NHL Playoff Preview: An All-Canada Series … Plus Caps-Rangers! (Again!)

NHLI via Getty Images Daniel Alfredsson #11 of the Ottawa Senators skates against the Washington Capitals on April 18, 2013 at Scotiabank Place in Ottawa, Ontario, Canada. / Alex Ovechkin #8 of the Washington Capitals skates against the Ottawa Senators on April 18, 2013 at Sco

This week, Grantland’s Katie Baker will be previewing the NHL playoffs’ first-round series. Today: Senators-Canadiens and Rangers-Capitals. Read Tuesday’s installment here and Wednesday’s here.

Ottawa Senators (7) at Montreal Canadiens (2)

Backstory: While it might not have been all that much of a stretch to predict that Ottawa and Montreal would both make it to the playoffs, no one could have expected that things would unfold quite like this. The Senators, who took the Rangers to seven games last year in the first round, lost three key players (captain Jason Spezza, goalie Craig Anderson, and golden child Erik Karlsson) to major injury, but managed to remain in postseason contention through focused play by a merry and motley band of guys. Get coach Paul MacLean that Jack Adams Award already, will ya?

### OBJECTIVE 1
Retype the passage of the NHL playoff preview that begins at the words "NHL Playoff Preview: An" and stops after "and Wednesday’s here.".
### OBJECTIVE 2
Write the next part of the NHL playoff preview, starting after its final sentence.

### DATASET EXTRACT
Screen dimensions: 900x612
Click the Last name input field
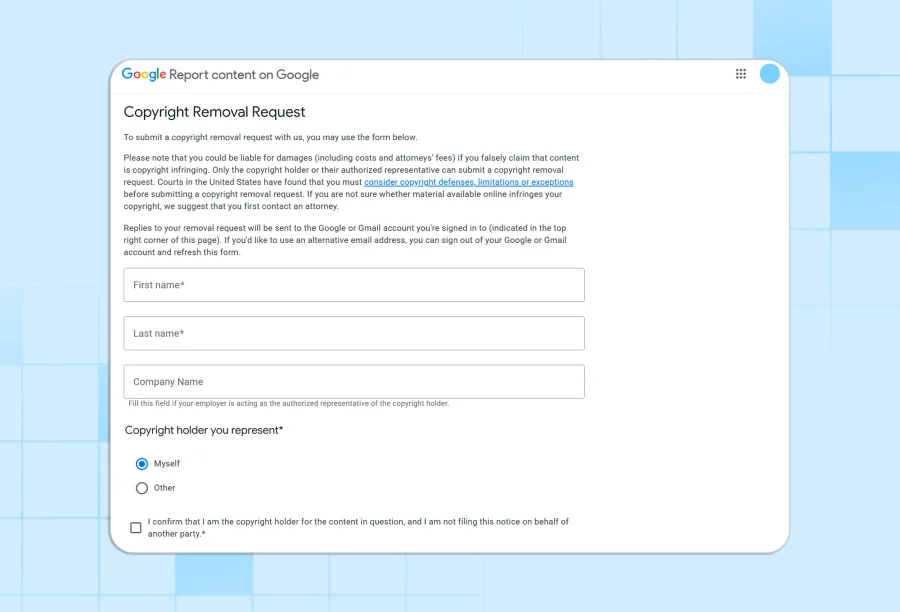pyautogui.click(x=353, y=333)
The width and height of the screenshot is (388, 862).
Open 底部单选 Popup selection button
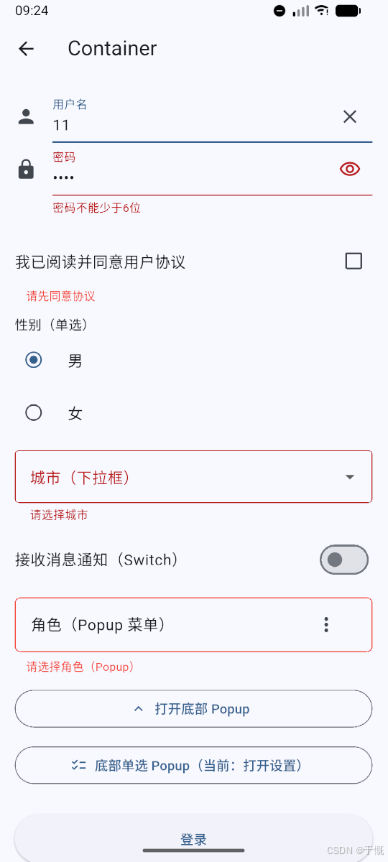tap(193, 765)
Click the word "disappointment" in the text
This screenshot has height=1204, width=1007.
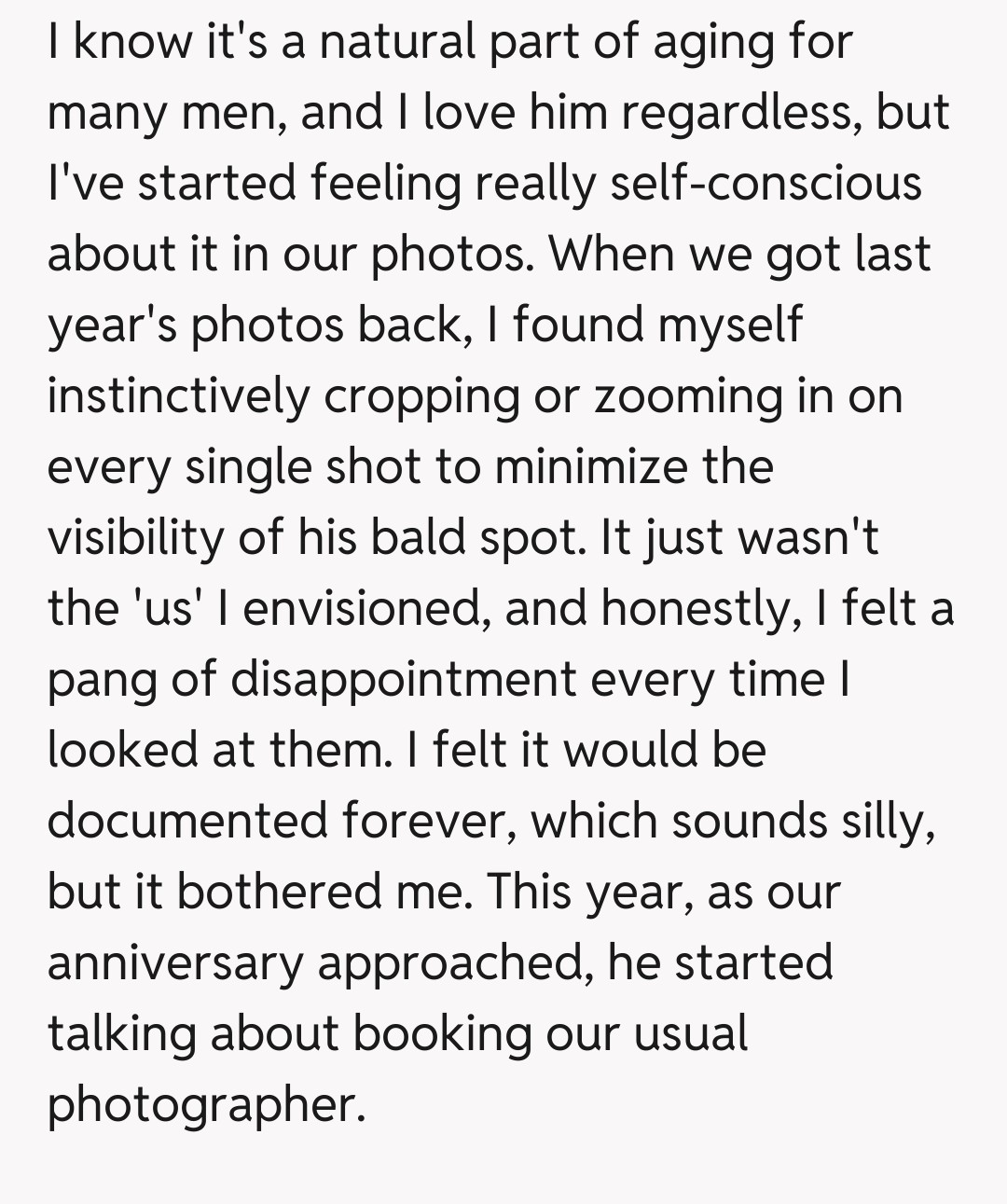(x=403, y=678)
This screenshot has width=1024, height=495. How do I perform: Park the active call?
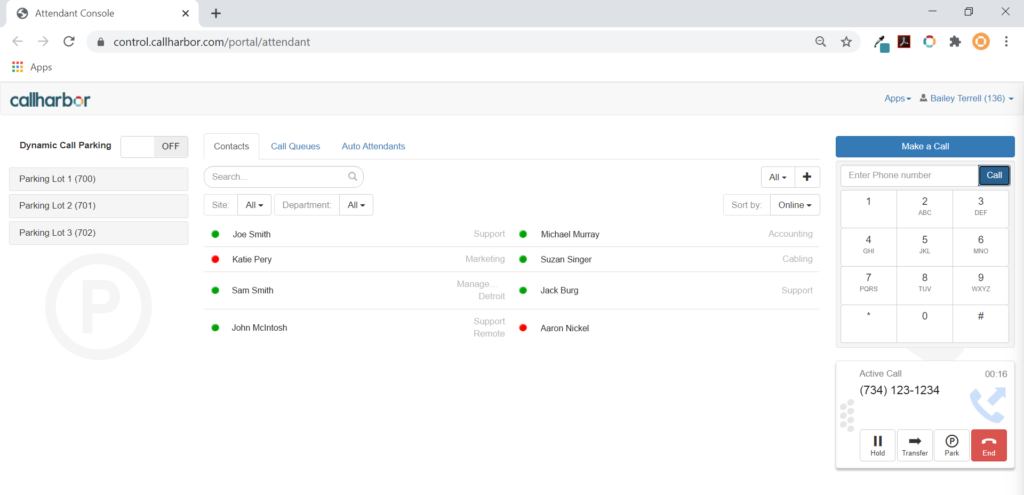[951, 445]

### EXERCISE OUTPUT 1
NHL Playoff Preview: An All-Canada Series … Plus Caps-Rangers! (Again!)

NHLI via Getty Images Daniel Alfredsson #11 of the Ottawa Senators skates against the Washington Capitals on April 18, 2013 at Scotiabank Place in Ottawa, Ontario, Canada. / Alex Ovechkin #8 of the Washington Capitals skates against the Ottawa Senators on April 18, 2013 at Sco

This week, Grantland’s Katie Baker will be previewing the NHL playoffs’ first-round series. Today: Senators-Canadiens and Rangers-Capitals. Read Tuesday’s installment here and Wednesday’s here.

### EXERCISE OUTPUT 2
Montreal, on the other hand, was surely not supposed to get off to a blazing-hot start and spend much of the season atop the Northeast Division, even in the eyes of the team’s most optimistic fans. But after ironing out a contract agreement with star 23-year-old defenseman P.K. Subban and rolling to a 13-4-3 record by the end of February, the Habs put themselves in a good enough position that even a 7-7-0 April was enough to keep the division crown. (It helped that the Bruins finished the season in an even worse way.) The defensive corps of Subban, Andrei Markov, Alexei Emelin (now injured), and Josh Gorges has been strong for the Habs, though Emelin’s injury leaves a major question mark.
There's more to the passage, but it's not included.